Task to carry out -> Return the entries verbatim and drop every picture.

=== Data shown ===

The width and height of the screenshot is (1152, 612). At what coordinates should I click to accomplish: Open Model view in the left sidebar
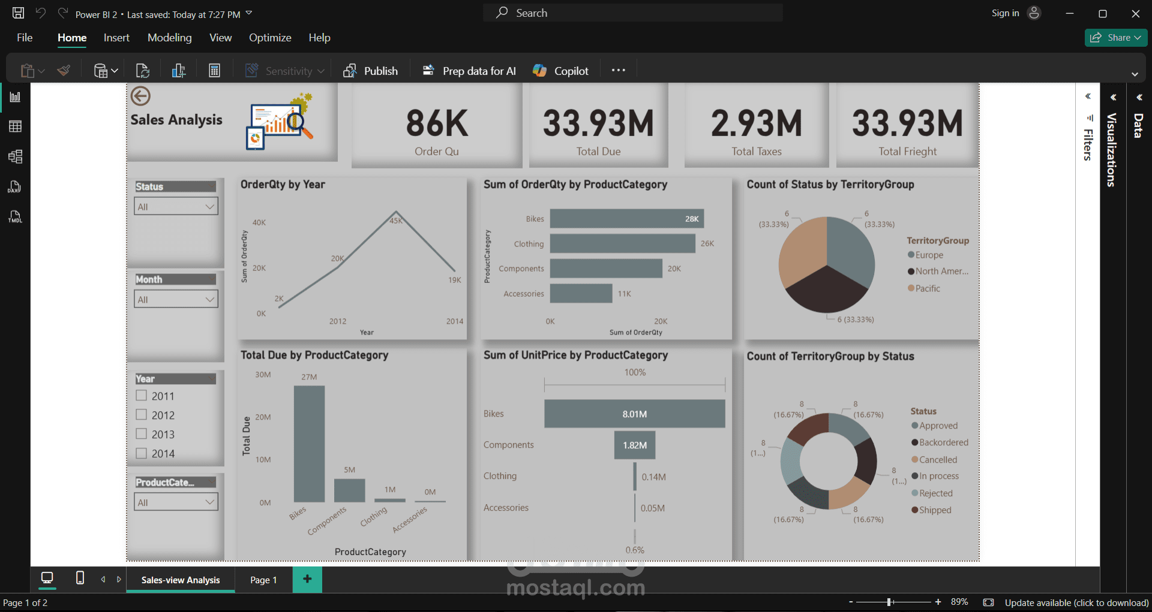click(15, 156)
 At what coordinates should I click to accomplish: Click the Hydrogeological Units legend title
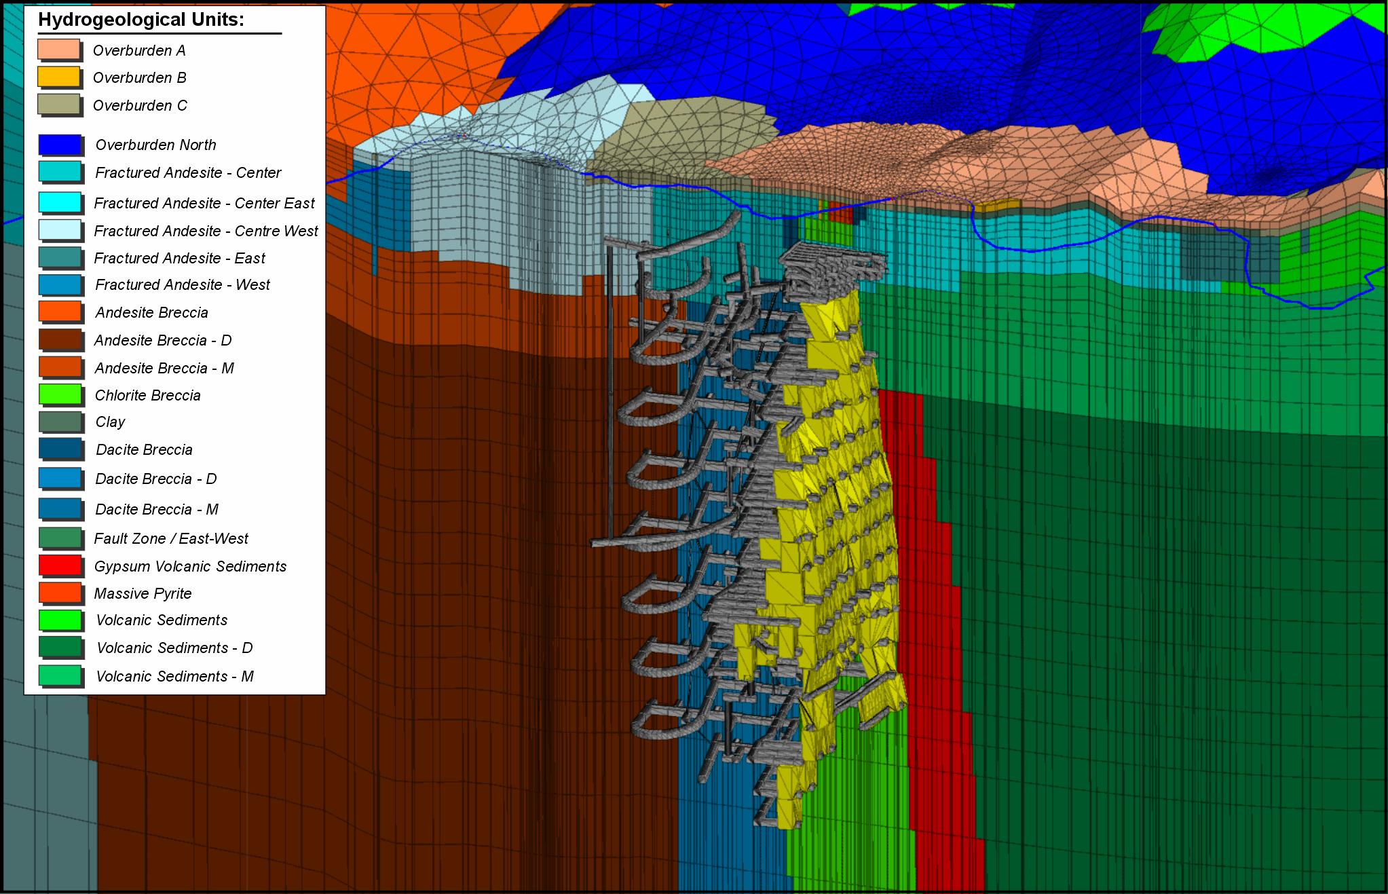coord(140,20)
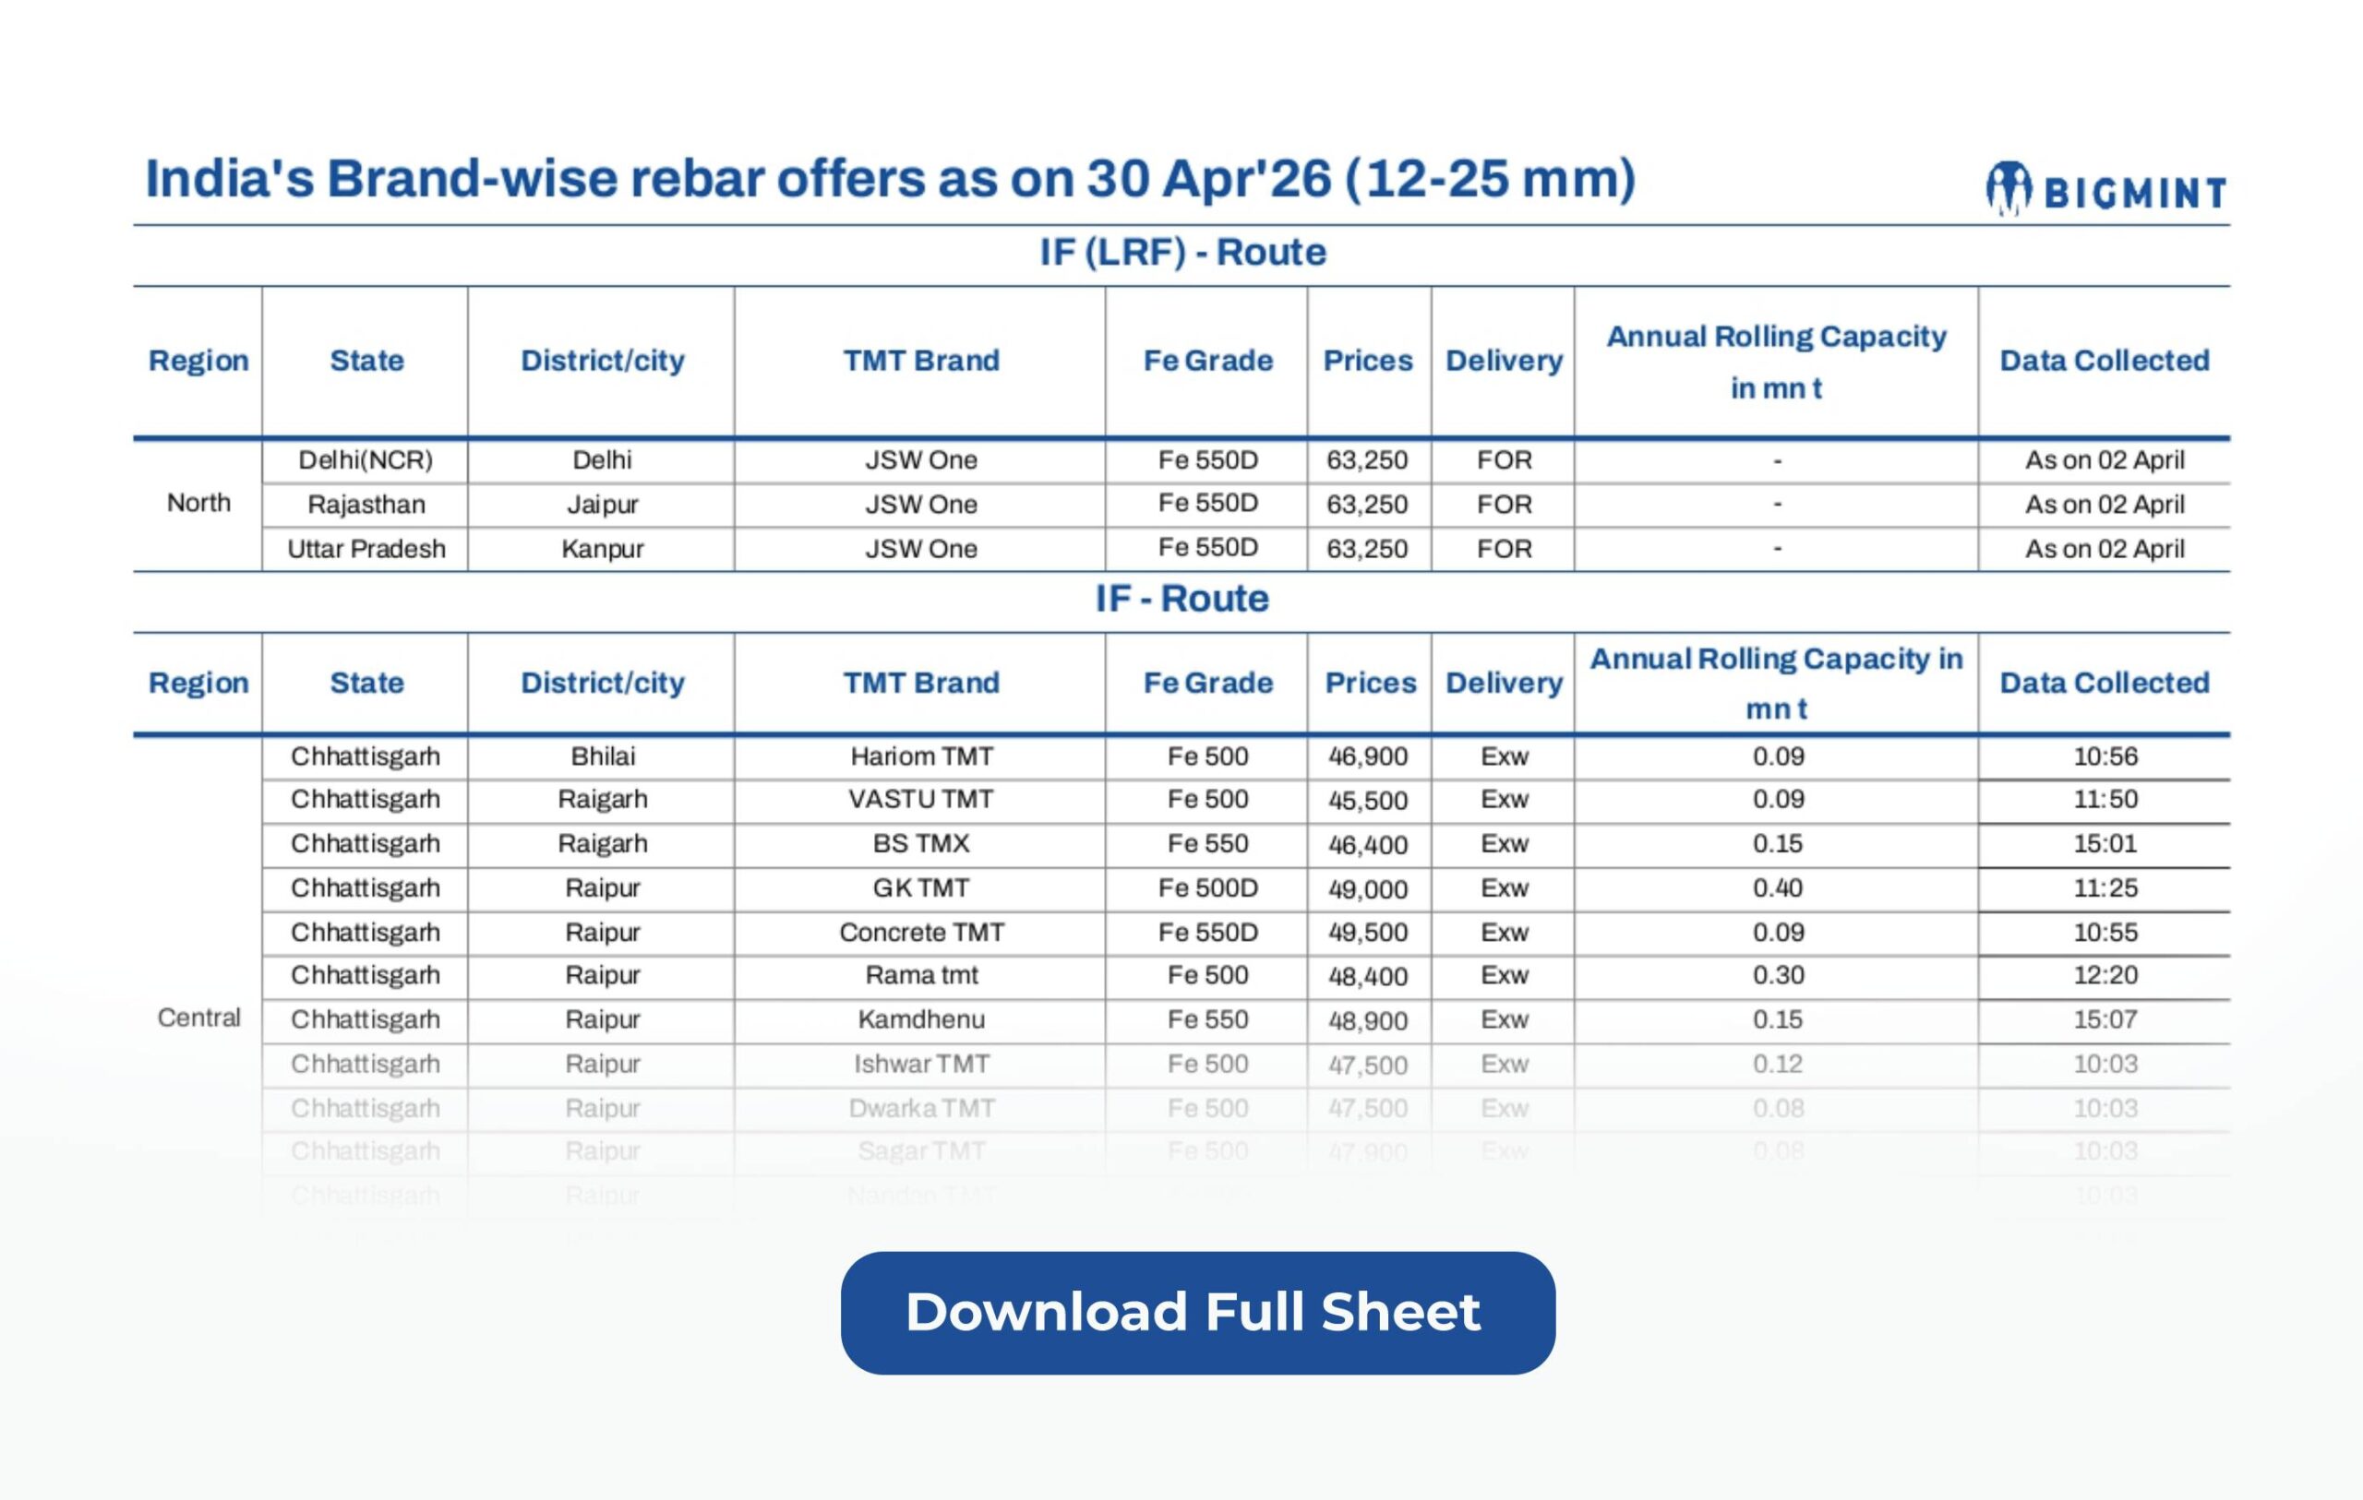
Task: Click Prices column header in IF table
Action: point(1370,683)
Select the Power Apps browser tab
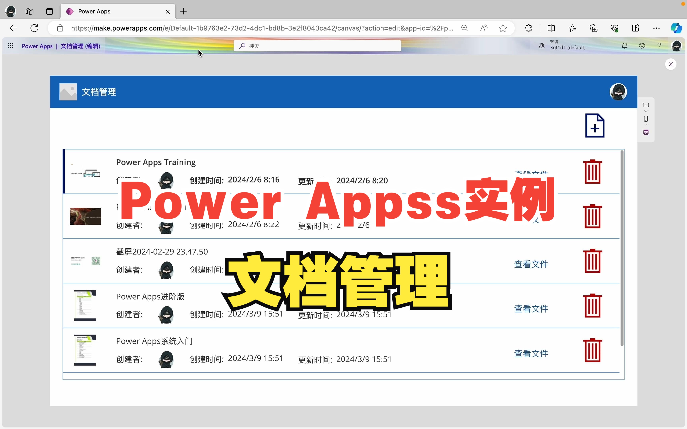 tap(94, 11)
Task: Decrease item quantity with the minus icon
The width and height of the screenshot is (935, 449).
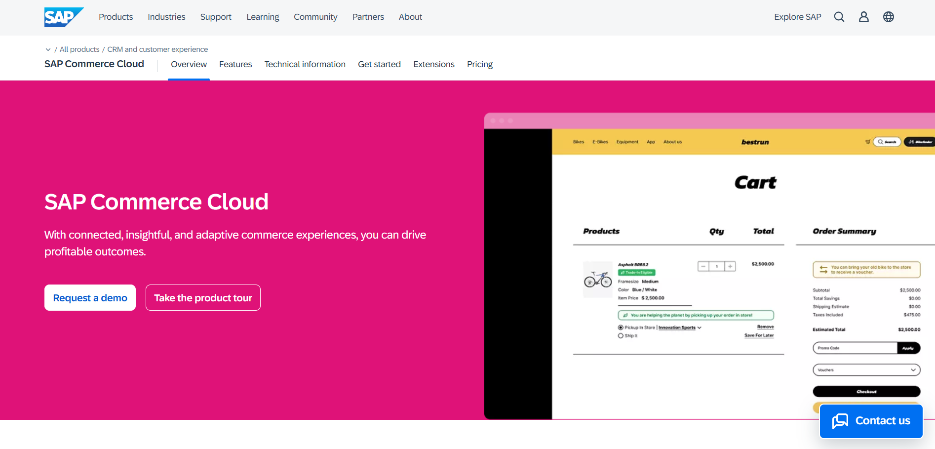Action: point(703,266)
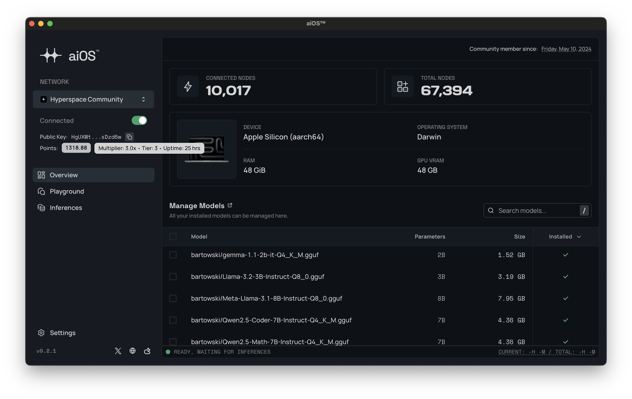Click the icon right of the globe
Screen dimensions: 632x399
click(147, 351)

===

Expected answer ->
The width and height of the screenshot is (1152, 612). At what coordinates should I click to accomplish: Open Model view in the left sidebar
click(15, 156)
 At what coordinates should I click to accomplish: Click the Hydrogeological Units legend title
coord(140,20)
Task: Click Prices column header in IF table
Action: point(1370,683)
Select the Power Apps browser tab
 tap(94, 11)
Task: Decrease item quantity with the minus icon
The width and height of the screenshot is (935, 449).
Action: point(703,266)
Click the icon right of the globe
Screen dimensions: 632x399
click(147, 351)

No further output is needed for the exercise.